Par Julie SIMONE, D.O. et Jean-Charles FILIPPINI, D.O.

 

Objectif : en réanimation, la quantité et qualité de sommeil des patients est très altérée par rapport au sommeil physiologique. Le sommeil est un état d’inconscience rapidement réversible alors que la sédation est un état de sommeil non physiologique qui ne permet pas d’accéder aux phases de sommeil réparateur. Notre objectif est d’évaluer l’impact d’un traitement ostéopathique sur le système nerveux autonome et son effet sur les caractéristiques du sommeil de patients hospitalisés en service de réanimation.

Méthodes : dix patients endormis artificiellement, intubés, ventilés mécaniquement et sédatés ont reçu une séance de traitement ostéopathique comprenant des techniques sur les régions céphalique et sous occipitale. Un polysomnographe enregistrait des paramètres électrophysiologiques pour la lecture du sommeil avant et après l’intervention ostéopathique.

Résultats : après le traitement ostéopathique, le pourcentage de sommeil paradoxal REM est augmenté significativement : il passe de 8,0 % à 17,9 % (p<0,05). La diminution des microréveils est proche de la significativité. Les autres modifications des stades du sommeil ne sont pas significatives.

Conclusion : le facteur d’amélioration du sommeil le plus important de cette étude est l’augmentation de la phase de sommeil paradoxal qui est la principale phase de sommeil réparatrice. Il serait intéressant de poursuivre l’étude sur du long terme avec un effectif plus important pour confirmer nos résultats et évaluer l’effet de l’ostéopathie sur la réussite d’une extubation ou la diminution du temps de séjour.

Cet article a été publié dans son intégralité dans La Revue de l’Ostéopathie, novembre 2013, n°12, 13-20.

+ + + + + + +

▶ Consigne:
Dites si chaque affirmation concorde avec le résumé sur l'ostéopathie en réanimation : répondez par oui ou par non et citez les mots décisifs du résumé. (a) Dix patients ont reçu une séance de traitement ostéopathique. (b) La diminution des microréveils après le traitement est significative. (c) Le pourcentage de sommeil paradoxal REM passe de 8,0 % à 17,9 % après le traitement.

▶ Jeu de données:
+ + + + + + +

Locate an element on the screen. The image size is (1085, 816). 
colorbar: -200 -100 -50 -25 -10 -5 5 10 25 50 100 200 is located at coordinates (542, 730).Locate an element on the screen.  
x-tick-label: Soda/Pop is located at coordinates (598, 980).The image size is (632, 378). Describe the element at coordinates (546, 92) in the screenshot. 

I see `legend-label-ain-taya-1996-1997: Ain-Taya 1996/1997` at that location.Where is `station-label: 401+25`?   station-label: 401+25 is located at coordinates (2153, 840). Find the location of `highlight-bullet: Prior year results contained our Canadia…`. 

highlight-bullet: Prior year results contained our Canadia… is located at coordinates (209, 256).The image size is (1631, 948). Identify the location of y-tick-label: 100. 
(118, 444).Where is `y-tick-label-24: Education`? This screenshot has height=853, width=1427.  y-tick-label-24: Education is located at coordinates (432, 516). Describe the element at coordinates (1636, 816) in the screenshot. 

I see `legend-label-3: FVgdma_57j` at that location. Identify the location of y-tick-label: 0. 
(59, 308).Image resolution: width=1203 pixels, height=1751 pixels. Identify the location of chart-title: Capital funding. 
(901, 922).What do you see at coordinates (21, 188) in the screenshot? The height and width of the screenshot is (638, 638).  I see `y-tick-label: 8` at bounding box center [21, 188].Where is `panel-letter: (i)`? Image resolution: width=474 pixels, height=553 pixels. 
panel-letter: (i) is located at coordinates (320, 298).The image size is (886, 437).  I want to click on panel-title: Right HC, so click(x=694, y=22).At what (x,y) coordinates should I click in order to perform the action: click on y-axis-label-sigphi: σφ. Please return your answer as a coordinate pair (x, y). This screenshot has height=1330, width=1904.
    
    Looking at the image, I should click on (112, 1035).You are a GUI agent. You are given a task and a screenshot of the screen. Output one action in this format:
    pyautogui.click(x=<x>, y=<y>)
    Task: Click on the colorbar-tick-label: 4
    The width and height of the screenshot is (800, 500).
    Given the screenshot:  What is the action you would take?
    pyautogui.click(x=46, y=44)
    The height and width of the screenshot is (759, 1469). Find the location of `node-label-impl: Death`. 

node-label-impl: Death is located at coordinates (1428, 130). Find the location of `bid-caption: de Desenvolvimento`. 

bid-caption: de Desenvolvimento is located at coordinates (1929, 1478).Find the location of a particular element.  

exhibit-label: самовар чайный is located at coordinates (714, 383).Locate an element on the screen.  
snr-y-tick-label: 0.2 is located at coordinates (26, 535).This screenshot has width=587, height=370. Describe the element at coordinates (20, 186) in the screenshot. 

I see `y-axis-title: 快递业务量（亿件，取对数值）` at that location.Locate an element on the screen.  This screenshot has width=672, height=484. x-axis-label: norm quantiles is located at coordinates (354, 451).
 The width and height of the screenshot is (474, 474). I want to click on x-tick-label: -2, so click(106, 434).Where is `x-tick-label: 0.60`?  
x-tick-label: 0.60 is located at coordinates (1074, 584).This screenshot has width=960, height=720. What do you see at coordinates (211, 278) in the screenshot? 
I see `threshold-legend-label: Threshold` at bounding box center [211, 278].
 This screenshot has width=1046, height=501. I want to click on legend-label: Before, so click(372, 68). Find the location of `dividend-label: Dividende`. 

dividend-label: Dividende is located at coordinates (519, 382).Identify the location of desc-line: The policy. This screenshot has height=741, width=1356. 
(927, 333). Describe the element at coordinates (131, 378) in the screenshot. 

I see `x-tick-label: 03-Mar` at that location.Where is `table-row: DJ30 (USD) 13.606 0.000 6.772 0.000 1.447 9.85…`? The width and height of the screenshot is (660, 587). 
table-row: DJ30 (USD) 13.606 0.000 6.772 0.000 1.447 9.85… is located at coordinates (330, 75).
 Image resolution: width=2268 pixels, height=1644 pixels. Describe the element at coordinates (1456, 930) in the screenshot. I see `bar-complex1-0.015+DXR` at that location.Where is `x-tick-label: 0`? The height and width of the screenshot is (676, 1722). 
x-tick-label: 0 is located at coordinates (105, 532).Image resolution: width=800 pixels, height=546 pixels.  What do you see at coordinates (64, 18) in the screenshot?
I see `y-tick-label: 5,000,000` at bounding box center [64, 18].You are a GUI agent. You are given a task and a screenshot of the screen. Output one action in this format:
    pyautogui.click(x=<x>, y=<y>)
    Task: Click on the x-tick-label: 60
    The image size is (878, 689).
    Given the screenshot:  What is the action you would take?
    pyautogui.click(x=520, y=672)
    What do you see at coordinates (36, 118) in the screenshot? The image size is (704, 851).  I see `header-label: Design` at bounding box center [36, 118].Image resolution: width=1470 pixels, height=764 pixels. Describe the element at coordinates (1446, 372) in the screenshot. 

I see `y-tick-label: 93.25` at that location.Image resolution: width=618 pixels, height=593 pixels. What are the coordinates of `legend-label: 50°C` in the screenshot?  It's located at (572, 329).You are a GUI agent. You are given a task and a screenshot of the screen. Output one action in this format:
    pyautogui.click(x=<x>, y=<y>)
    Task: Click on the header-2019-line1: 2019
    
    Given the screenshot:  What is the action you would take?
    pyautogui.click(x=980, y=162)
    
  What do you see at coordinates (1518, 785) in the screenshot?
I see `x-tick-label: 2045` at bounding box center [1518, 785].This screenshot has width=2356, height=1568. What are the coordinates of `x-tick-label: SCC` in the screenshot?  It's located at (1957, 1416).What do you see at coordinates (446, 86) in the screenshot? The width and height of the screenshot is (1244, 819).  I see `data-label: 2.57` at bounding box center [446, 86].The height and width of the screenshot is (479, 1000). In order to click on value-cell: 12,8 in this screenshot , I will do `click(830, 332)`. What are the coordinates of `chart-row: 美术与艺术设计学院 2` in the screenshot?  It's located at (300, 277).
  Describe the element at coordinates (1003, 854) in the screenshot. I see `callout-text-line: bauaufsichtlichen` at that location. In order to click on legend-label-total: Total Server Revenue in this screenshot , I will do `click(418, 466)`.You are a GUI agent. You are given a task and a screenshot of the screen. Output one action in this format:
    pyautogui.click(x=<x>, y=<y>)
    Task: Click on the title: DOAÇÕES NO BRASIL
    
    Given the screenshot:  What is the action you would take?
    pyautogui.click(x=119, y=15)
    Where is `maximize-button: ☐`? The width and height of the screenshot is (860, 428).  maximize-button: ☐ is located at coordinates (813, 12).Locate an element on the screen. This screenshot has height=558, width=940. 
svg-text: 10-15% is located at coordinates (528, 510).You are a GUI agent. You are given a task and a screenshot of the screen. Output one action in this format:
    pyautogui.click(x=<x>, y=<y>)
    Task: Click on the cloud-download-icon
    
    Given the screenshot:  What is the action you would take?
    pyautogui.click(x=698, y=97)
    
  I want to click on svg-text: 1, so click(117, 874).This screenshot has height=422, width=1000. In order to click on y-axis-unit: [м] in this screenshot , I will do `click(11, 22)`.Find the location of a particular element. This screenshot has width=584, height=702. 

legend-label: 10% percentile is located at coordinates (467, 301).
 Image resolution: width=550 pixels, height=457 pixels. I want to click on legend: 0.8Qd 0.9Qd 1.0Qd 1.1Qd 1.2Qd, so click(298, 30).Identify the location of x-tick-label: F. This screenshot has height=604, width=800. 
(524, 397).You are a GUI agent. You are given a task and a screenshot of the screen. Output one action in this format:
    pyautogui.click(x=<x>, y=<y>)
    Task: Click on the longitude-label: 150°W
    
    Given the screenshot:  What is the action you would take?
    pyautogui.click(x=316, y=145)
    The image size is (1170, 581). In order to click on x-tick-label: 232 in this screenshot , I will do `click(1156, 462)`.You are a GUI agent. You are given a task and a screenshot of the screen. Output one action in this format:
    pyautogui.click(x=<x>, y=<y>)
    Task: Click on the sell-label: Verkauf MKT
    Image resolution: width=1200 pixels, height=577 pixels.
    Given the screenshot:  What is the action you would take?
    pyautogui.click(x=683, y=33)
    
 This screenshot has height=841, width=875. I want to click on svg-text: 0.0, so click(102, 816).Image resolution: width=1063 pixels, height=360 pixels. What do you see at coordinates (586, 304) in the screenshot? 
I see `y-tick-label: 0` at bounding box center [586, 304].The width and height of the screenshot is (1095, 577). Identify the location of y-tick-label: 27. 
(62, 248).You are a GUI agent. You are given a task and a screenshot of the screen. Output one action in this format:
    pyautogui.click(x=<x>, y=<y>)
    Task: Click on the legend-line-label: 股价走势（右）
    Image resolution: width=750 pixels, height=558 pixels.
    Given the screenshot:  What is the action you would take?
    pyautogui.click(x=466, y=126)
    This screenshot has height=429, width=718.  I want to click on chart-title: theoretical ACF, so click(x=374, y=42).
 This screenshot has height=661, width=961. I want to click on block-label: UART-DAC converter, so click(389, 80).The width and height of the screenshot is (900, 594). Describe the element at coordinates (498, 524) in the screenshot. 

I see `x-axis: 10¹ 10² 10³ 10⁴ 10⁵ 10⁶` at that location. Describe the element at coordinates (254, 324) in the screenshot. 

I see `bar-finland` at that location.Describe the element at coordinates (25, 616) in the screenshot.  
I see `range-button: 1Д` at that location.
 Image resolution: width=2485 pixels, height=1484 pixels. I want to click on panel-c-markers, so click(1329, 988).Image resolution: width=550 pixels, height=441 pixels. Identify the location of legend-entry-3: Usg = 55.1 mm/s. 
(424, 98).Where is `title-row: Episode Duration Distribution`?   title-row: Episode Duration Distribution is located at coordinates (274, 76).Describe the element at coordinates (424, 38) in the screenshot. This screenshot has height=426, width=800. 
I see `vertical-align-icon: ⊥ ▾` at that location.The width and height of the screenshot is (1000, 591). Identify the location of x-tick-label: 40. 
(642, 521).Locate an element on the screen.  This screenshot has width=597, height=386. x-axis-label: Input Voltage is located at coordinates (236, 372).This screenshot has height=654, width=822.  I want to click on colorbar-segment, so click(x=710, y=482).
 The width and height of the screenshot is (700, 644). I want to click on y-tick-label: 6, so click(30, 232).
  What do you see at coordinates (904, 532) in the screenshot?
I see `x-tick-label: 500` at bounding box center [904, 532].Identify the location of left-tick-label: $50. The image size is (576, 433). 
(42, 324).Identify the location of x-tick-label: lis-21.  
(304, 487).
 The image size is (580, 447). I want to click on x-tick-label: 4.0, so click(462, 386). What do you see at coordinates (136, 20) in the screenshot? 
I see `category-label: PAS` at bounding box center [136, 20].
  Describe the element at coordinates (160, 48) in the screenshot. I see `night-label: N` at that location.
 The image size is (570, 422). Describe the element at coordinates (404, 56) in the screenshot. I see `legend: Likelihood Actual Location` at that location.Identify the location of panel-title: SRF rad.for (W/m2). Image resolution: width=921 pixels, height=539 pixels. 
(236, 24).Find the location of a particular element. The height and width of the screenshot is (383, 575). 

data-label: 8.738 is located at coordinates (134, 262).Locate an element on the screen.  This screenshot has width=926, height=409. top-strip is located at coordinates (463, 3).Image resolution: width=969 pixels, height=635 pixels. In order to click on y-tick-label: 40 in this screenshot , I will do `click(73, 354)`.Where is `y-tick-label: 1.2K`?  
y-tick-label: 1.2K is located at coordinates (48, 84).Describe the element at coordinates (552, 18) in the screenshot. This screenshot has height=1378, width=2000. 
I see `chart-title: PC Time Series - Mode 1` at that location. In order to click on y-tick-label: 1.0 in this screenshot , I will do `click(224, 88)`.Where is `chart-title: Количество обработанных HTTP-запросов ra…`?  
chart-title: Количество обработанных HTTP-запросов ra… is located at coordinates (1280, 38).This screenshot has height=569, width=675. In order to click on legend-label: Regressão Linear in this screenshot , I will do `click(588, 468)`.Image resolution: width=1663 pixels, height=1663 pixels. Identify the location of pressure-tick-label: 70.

+ + + + + + +

▶ Corrigé:
(a) Oui : « dix patients endormis artificiellement, intubés, ventilés mécaniquement et sédatés ont reçu une séance de traitement ostéopathique ».
(b) Non : « La diminution des microréveils est proche de la significativité. »
(c) Oui : « il passe de 8,0 % à 17,9 % (p<0,05) ».